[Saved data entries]

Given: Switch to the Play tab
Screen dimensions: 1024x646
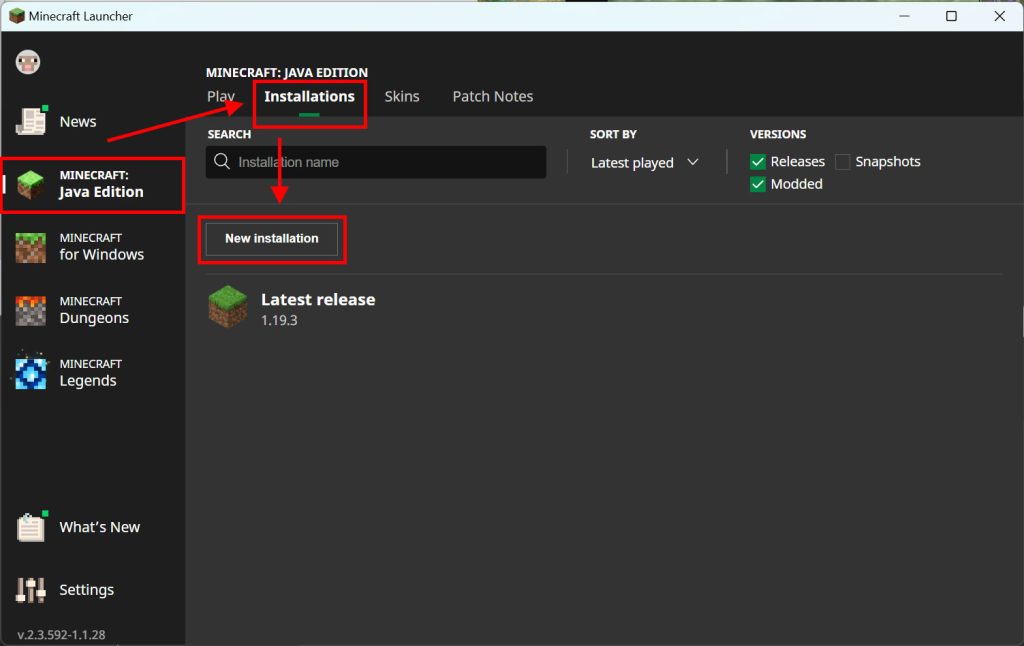Looking at the screenshot, I should 220,97.
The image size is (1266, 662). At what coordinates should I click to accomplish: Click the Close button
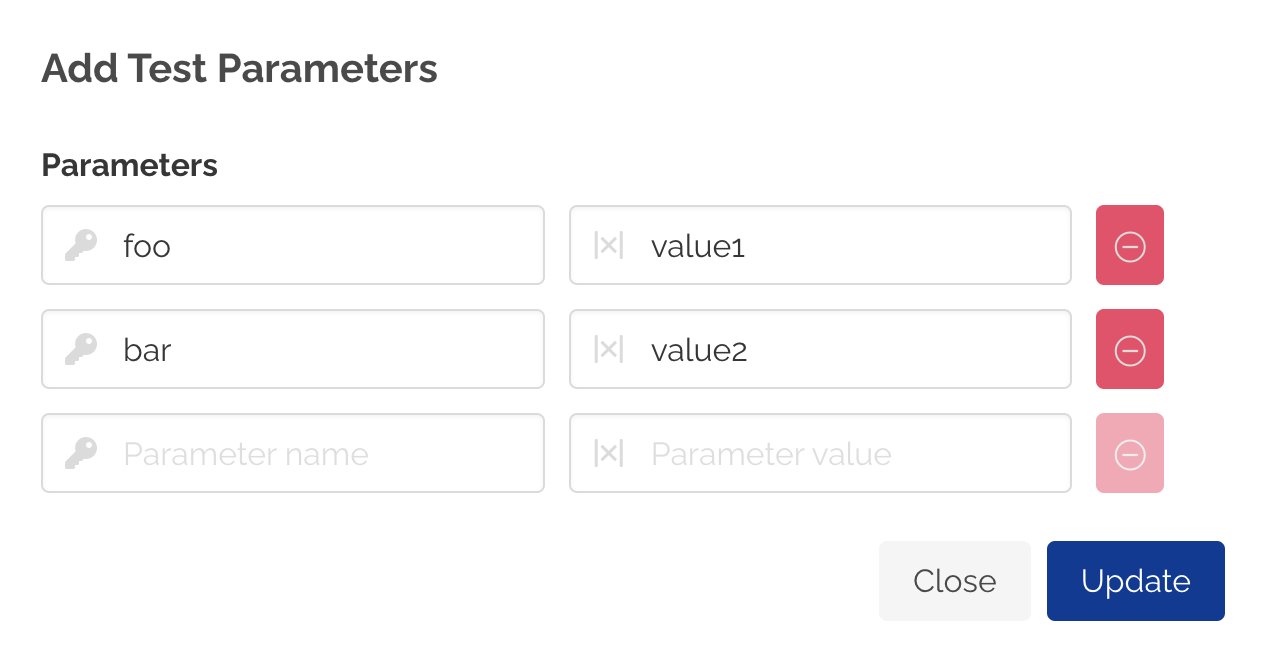pos(954,580)
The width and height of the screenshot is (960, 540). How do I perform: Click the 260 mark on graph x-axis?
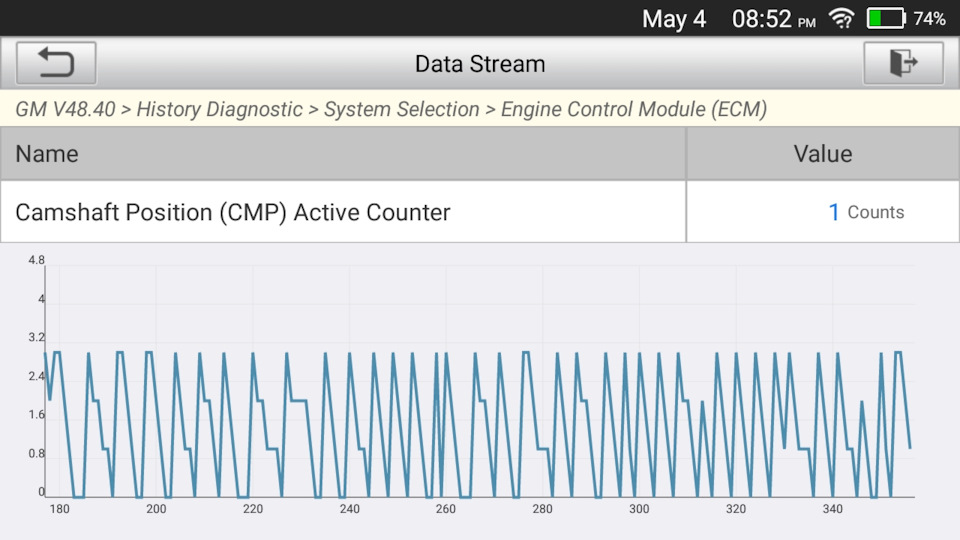(x=446, y=509)
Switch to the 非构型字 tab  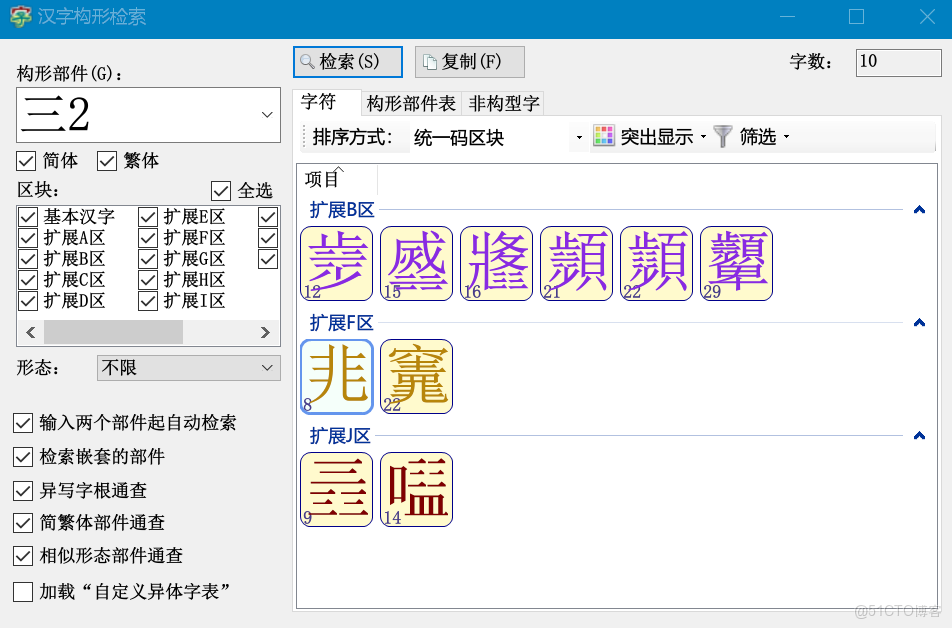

## [What to work on]
All records, pictures excluded: copy them exactly.

## [Solution for this exercise]
Given: Switch to the Play tab
Screen dimensions: 1024x646
Looking at the screenshot, I should 220,97.
The image size is (1266, 662). At what coordinates should I click to accomplish: Click the Close button
pos(954,580)
The width and height of the screenshot is (960, 540). How do I perform: Click the 260 mark on graph x-axis?
(x=446, y=509)
Switch to the 非构型字 tab  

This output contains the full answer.